更新:原文中使用的语言张贴,并写了一个比必要的更复杂的答案。这是已清理的版本。



第1步:设置。在这里,我们确保两个数据帧中的深度值具有相同的变量名称(为了便于阅读)。

  df < - data.frame(f1 = factor(data $ Tagging.location),f2 = factor(data $ Station),depth = data $ Detection.depth)

df2 < - data.frame(f2 =因子(数据$ Station),depth = data $ depth)

第2步:现在你可以用'ggplot'函数来绘制这个图形,并使用`col = f1``参数来分割数据。我们将单独绘制探测数据,因为这需要一个盒形图,然后我们将用彩色点绘制台站的深度(假设每个台站只有一个深度)。我们通过引用'geom'函数内的数据来指定两个不同的图,而不是指定主'ggplot'函数内的数据。它应该看起来像这样:

  ggplot()+ geom_boxplot(data = df,aes(x = f2,y = depth ,color =blue)+ scale_y_reverse()

在这个绘图示例中,我们使用箱线图来表示检测数据并通过站点标签对这些箱线图进行着色。但是,我们使用特定颜色的点分别绘制站点,所以我们将能够清楚地看到它们与箱形图的关系。

您应该能够从这里调整图以满足您的需求。



我已经创建了一些虚拟数据并加载到图表中以向您展示它的外观。请记住,这是纯粹的随机数据,并没有什么意义。




I'm an undergrad researcher and I've been teaching myself R over the past few months. I just started trying ggplot, and have run into some trouble. I've made a series of boxplots looking at the depth of fish at different acoustic receiver stations. I'd like to add a scatterplot that shows the depths of the receiver stations. This is what I have so far:

data    <- read.csv(".....MPS.csv", header=TRUE)
df      <- data.frame(f1=factor(data$Tagging.location), #$
                      f2=factor(data$Station),data$Detection.depth)
df2     <- data.frame(f2=factor(data$Station), data$depth)
df$f1f2 <- interaction(df$f1, df$f2) #$
plot1   <- ggplot(aes(y = data$Detection.depth, x = f2, fill = f1), data = df) + #$
                  geom_boxplot() + stat_summary(fun.data = give.n, geom = "text", 
                  position = position_dodge(height = 0, width = 0.75), size = 3)
                  plot1+xlab("MPS Station") + ylab("Depth(m)") +
                  theme(legend.title=element_blank()) + scale_y_reverse() + 
                  coord_cartesian(ylim=c(150, -10))
plot2   <- ggplot(aes(y=data$depth, x=f2), data=df2) + geom_point()
                  plot2+scale_y_reverse() + coord_cartesian(ylim=c(150,-10)) + 
                  xlab("MPS Station") + ylab("Depth (m)")

Unfortunately, since I'm a new user in this forum, I'm not allowed to upload images of these two plots. My x-axis is "Stations" (which has 12 options) and my y-axis is "Depth" (0-150 m). The boxplots are colour-coded by tagging site (which has 2 options). The depths are coming from two different columns in my spreadsheet, and they cannot be combined into one.

My goal is to to combine those two plots, by adding "plot2" (Station depth scatterplot) to "plot1" boxplots (Detection depths). They are both looking at the same variables (depth and station), and must be the same y-axis scale.

I think I could figure out a messy workaround if I were using the R base program, but I would like to learn ggplot properly, if possible. Any help is greatly appreciated!

解决方案

Update: I was confused by the language used in the original post, and wrote a slightly more complicated answer than necessary. Here is the cleaned up version.

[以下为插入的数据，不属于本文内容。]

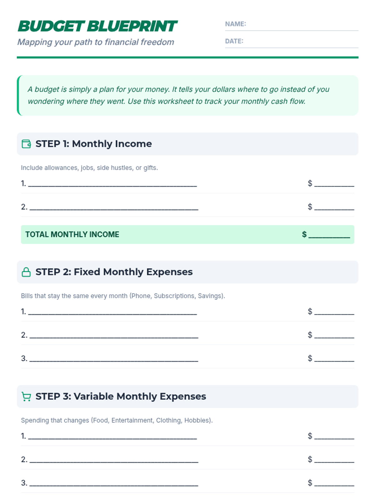Click first Monthly Income dollar amount blank
375x500 pixels.
334,184
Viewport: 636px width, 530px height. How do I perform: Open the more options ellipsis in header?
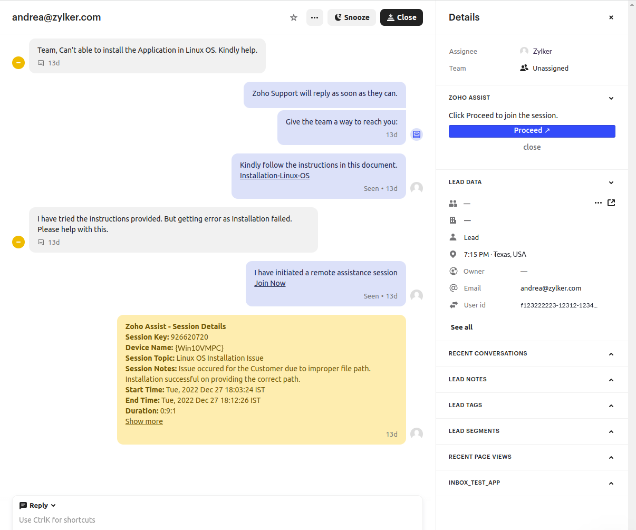coord(314,17)
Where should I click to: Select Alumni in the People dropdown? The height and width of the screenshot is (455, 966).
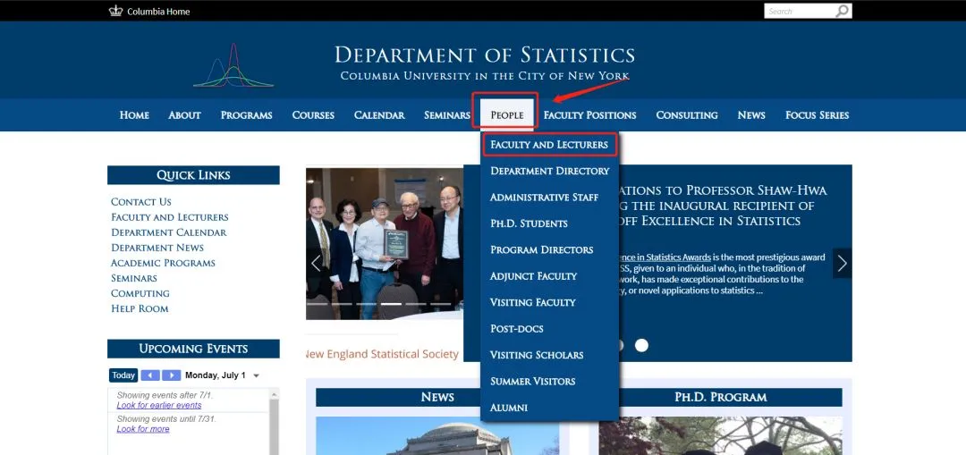tap(509, 408)
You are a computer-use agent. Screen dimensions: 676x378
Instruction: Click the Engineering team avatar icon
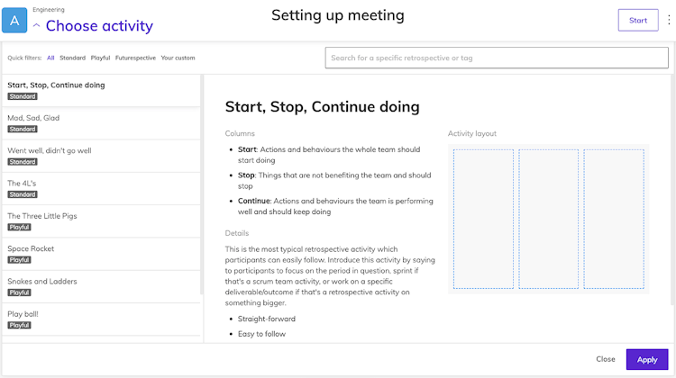[x=14, y=20]
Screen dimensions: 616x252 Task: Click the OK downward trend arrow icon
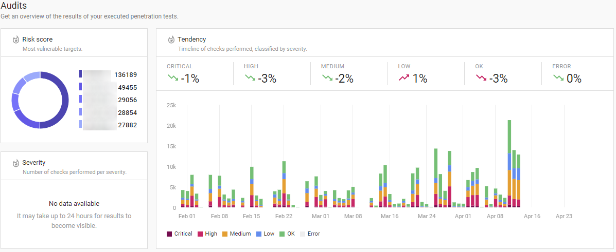[x=481, y=78]
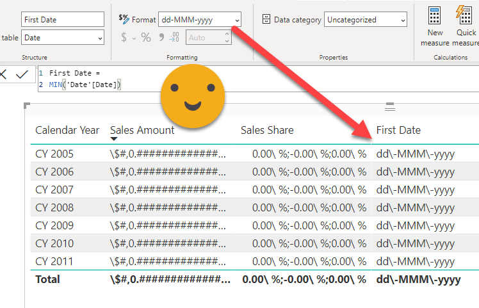
Task: Click the measure name field First Date
Action: coord(62,20)
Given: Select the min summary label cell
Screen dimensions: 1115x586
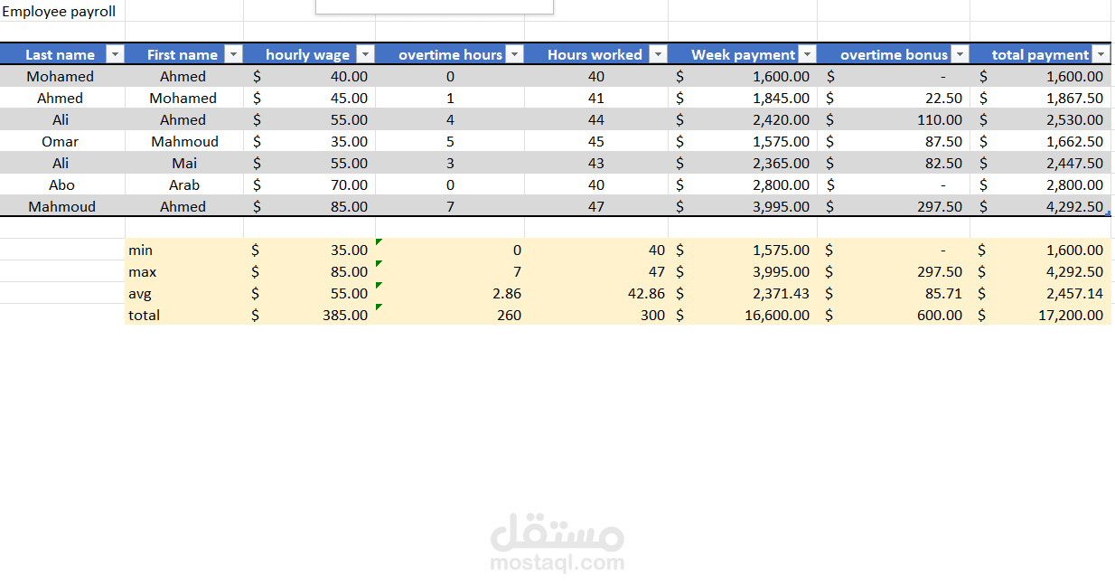Looking at the screenshot, I should [x=140, y=250].
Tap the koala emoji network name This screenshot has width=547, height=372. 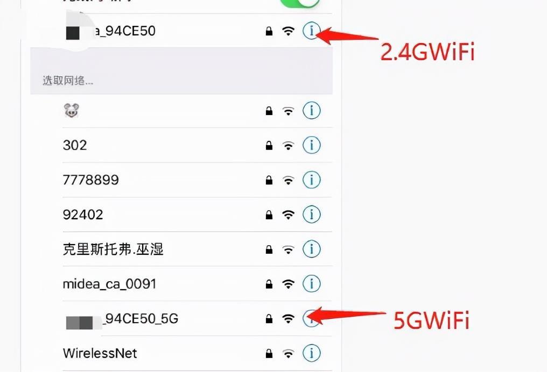point(72,110)
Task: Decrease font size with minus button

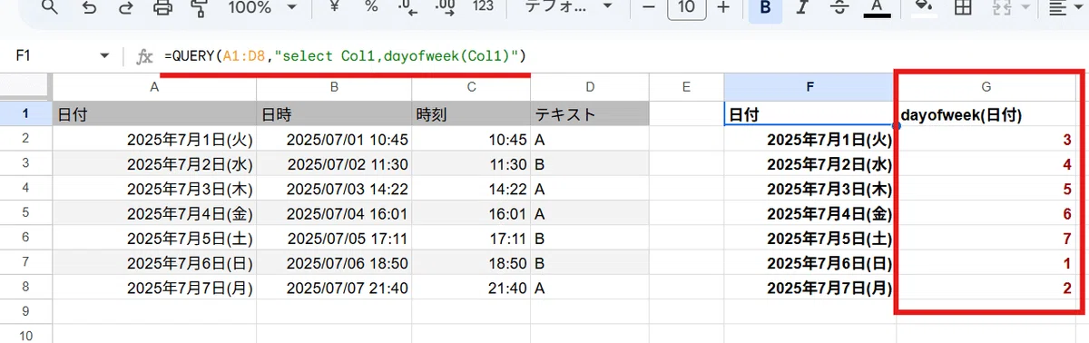Action: (648, 7)
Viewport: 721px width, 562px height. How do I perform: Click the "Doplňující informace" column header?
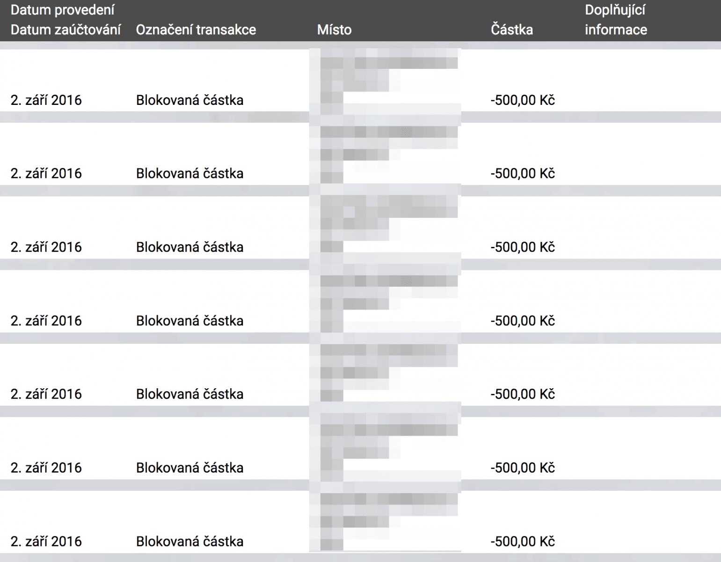coord(616,20)
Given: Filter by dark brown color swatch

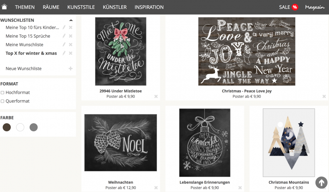Looking at the screenshot, I should pos(7,127).
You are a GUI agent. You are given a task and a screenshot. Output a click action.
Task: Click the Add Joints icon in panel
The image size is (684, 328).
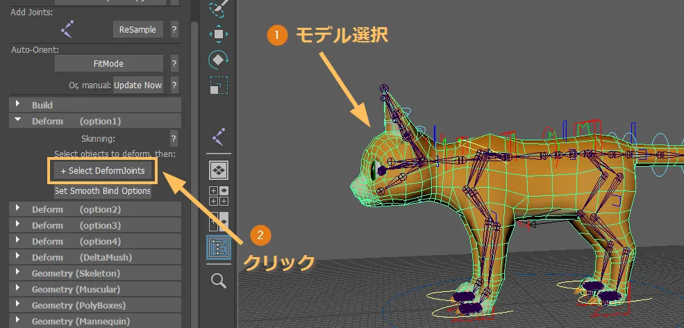(67, 29)
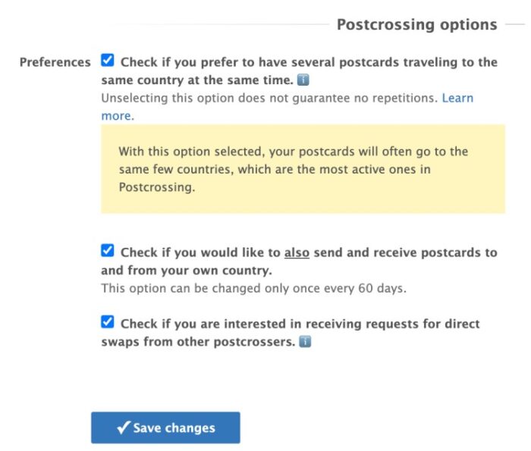Click the Postcrossing options heading
The image size is (531, 451).
click(x=417, y=25)
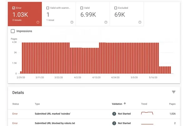Enable the Valid with warnings checkbox
Screen dimensions: 188x126
[x=48, y=8]
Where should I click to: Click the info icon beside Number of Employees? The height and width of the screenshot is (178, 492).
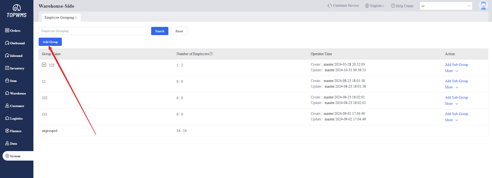pos(211,54)
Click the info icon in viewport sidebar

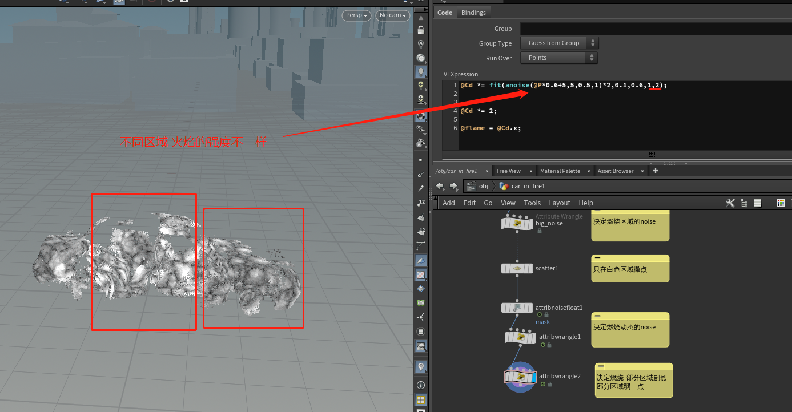coord(421,385)
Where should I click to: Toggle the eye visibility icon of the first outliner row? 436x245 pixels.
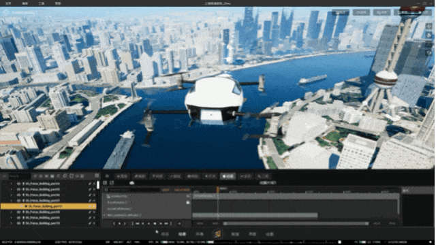18,184
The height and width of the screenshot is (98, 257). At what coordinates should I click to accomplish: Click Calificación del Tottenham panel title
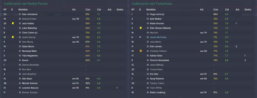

Step 1: Setting up. Here, we make sure the depth values in both data frames have the same variable name (for readability).

df <- data.frame(f1=factor(data$Tagging.location), f2=factor(data$Station), depth=data$Detection.depth)

df2 <- data.frame(f2=factor(data$Station), depth=data$depth)

Step 2: Now you can plot this with the 'ggplot' function and split the data by using the `col=f1`` argument. We'll plot the detection data separately, since that requires a boxplot, and then we'll plot the depths of the stations with colored points (assuming each station only has one depth). We specify the two different plots by referencing the data from within the 'geom' functions, instead of specifying the data inside the main 'ggplot' function. It should look something like this:

ggplot()+geom_boxplot(data=df, aes(x=f2, y=depth, col=f1)) + geom_point(data=df2, aes(x=f2, y=depth), colour="blue") + scale_y_reverse()

In this plot example, we use boxplots to represent the detection data and color those boxplots by the site label. The stations, however, we plot separately using a specific color of points, so we will be able to see them clearly in relation to the boxplots.

You should be able to adjust the plot from here to suit your needs.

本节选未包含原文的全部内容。